Amazon’s Text Stats and a Little Orwell
Watching changes on Amazon.com is a good way to see how much one’s information can be stretched. The continual refinement of suggested books and other items is a little disturbing, but it often yields titles that I find useful. The Gold Box with its game show approach to sales is an example of the information mining. To use the Gold Box one clicks on the box and then one is offered an item that ususally relates to something you purchsed before or at least looked at. When the item is on screen, one must choose between accepting the sale offer or passing on it to see the next offer with no chance to go back to the previous offer. All decisions must be made within one hour of opening the box. I have opened the box a few times and am often surprised by some of the items that show up in there. Given how often Amazon seems to correlate interests, when what seems to be an aberration pops up, I wonder whether it is a random shot to see if it will stick or whether in some deep way Amazon has discerned that I have a hidden desire for vitamins, herbal remedies, or hairdryers. So when I saw that Amazon had added Text Stats I had to poke around. After all who knows what information would come my way by seeing the statistics (whatever they may be) on a book?

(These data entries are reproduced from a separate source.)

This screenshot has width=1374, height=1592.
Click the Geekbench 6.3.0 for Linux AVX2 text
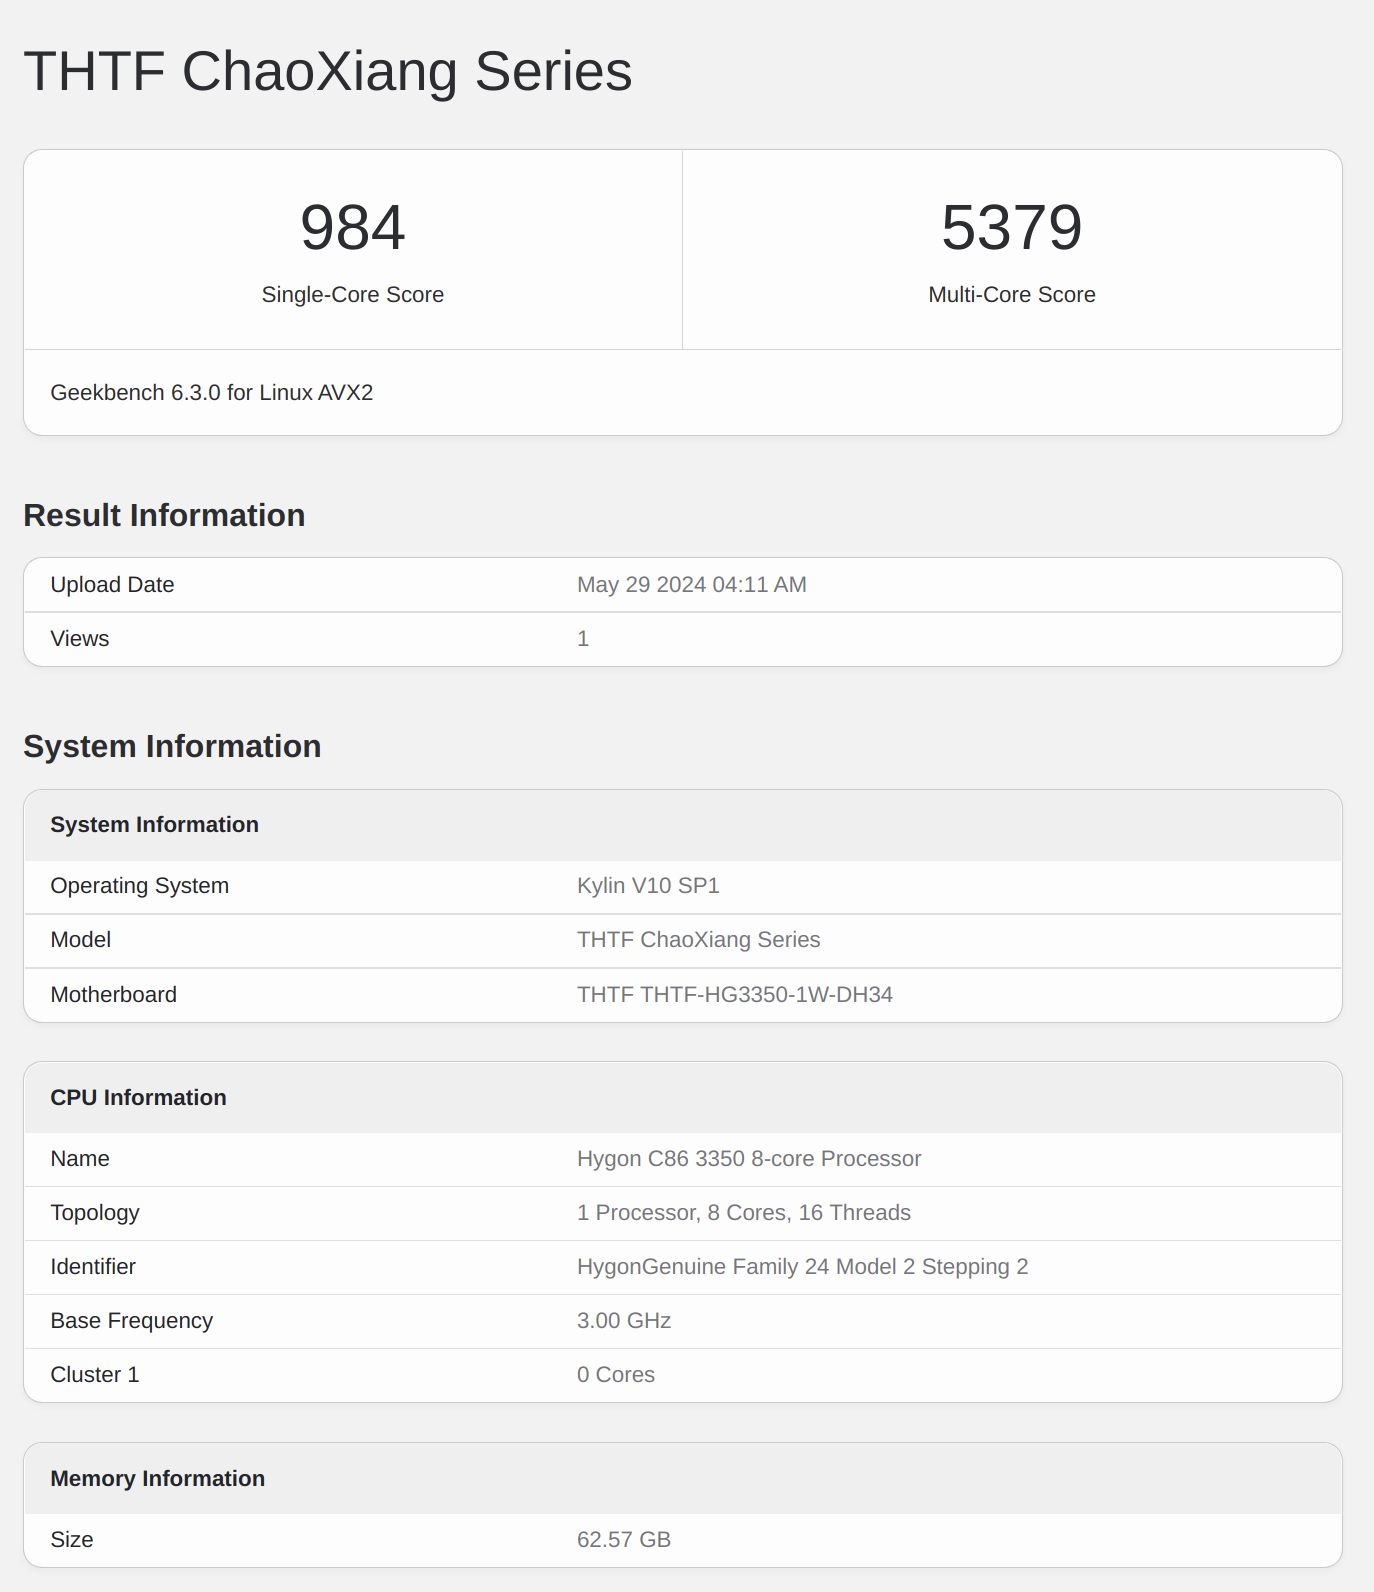click(211, 393)
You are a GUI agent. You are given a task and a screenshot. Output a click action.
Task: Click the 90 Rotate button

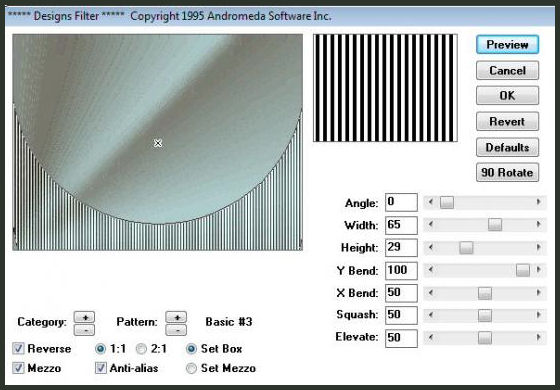click(x=507, y=172)
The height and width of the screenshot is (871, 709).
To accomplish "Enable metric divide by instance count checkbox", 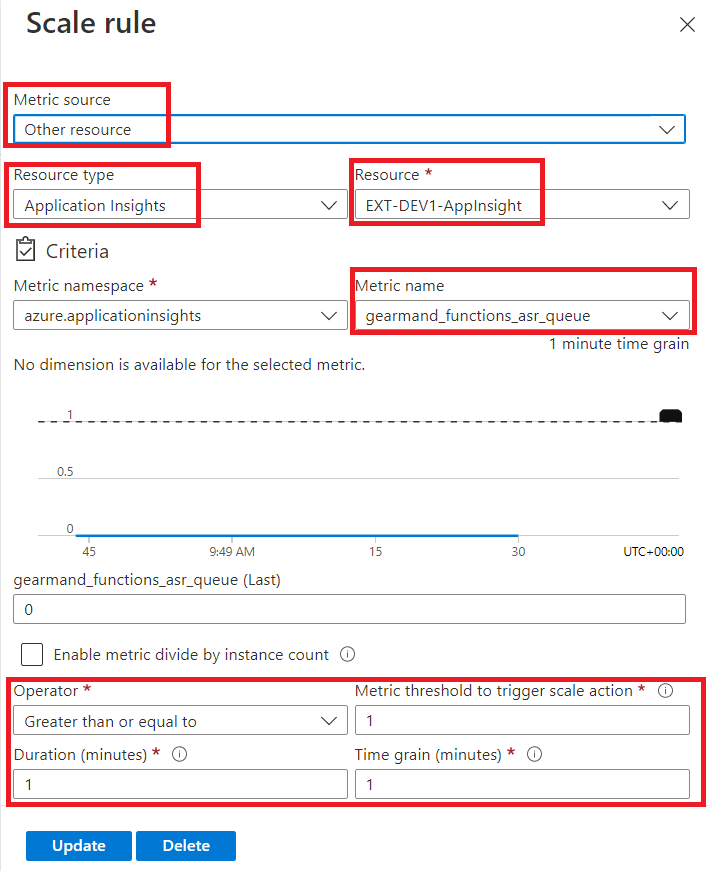I will point(32,654).
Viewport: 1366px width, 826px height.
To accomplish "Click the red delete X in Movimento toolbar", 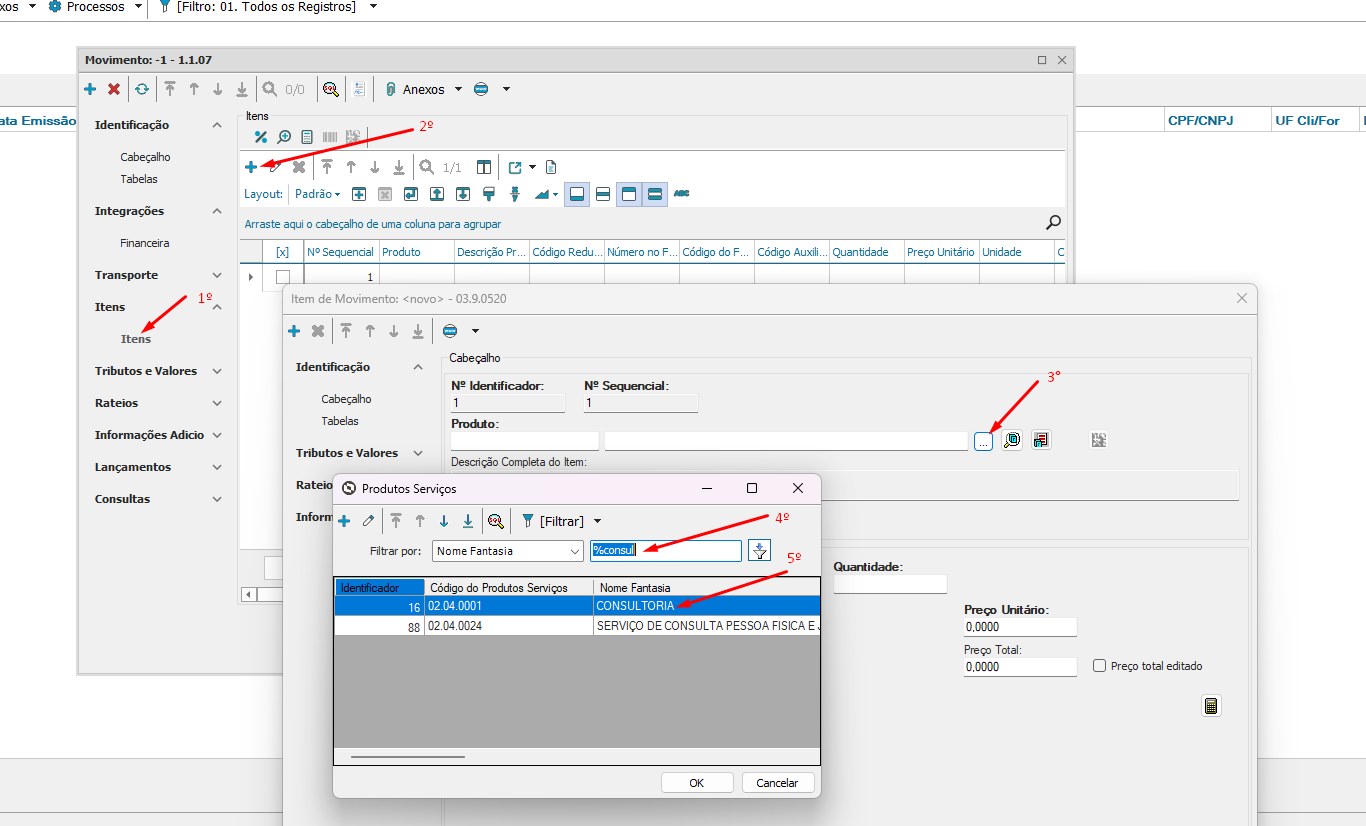I will click(114, 89).
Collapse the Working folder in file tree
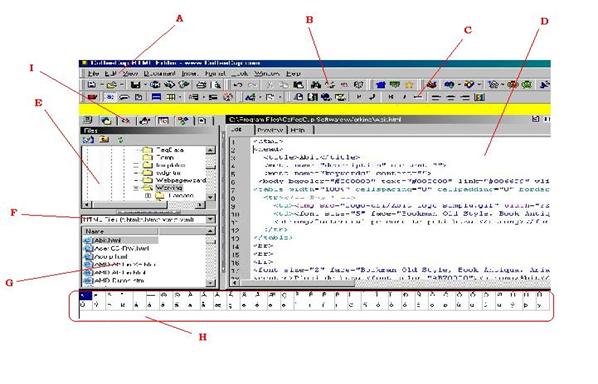Viewport: 598px width, 384px height. pos(136,188)

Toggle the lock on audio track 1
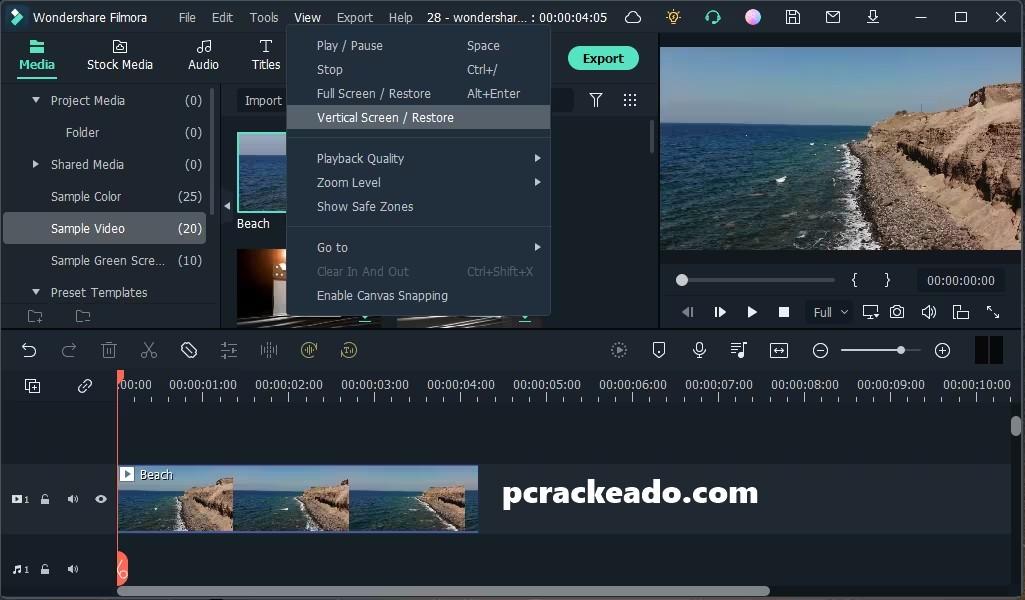coord(45,569)
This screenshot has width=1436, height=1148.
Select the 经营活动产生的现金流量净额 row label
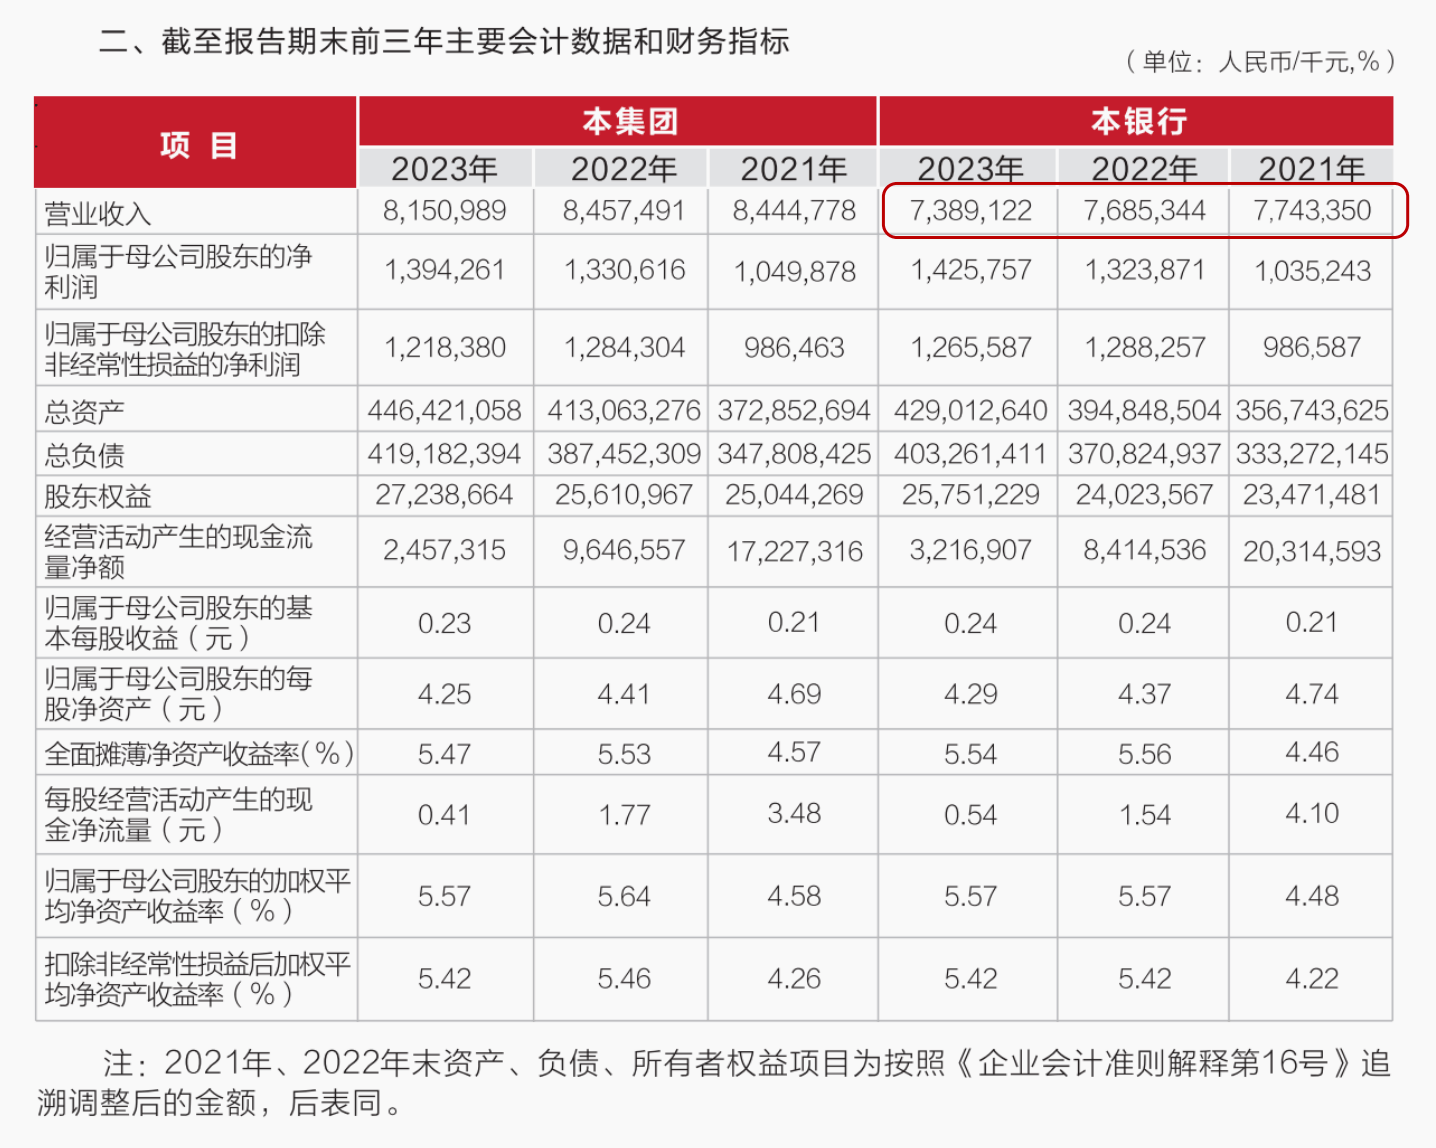pyautogui.click(x=180, y=551)
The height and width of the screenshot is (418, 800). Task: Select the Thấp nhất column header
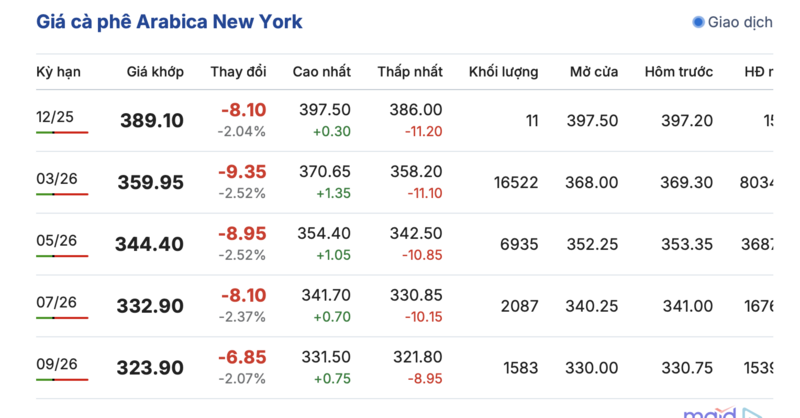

I found that not all books have this information but it seems that when publishers play along Amazon will give a book’s statistics including syllables per word; words per sentence; total number of characters, words, and sentences; and my favorites, the “Fun Stats,” words per dollar and words per ounce. Amazon takes this information and gives scores for Readability (explained below). Apparently the Bible, depending on the edition, requires either a twelfth grade reading level or a tenth grade reading level . Yet, one study of government Web sites states that “half of Americans read at no higher than the 8th grade level.” You may draw your own conclusions.
Text stats also gives information about where the book is in relation to all other books (and in some cases one can compare within classes of texts). So I started to poke around and it seems that (if we take the numbers seriously and there is reason not to do so when one examines exactly what readability means) perhaps the best writing correlates to simpler writing which reminded me of Orwell’s Politics and the English Language but I’ll get to that later. To have fun and play with that idea I looked at the Modern Library’s list of 100 best novels to see how they compared to all text in the Amazon set and then within literature.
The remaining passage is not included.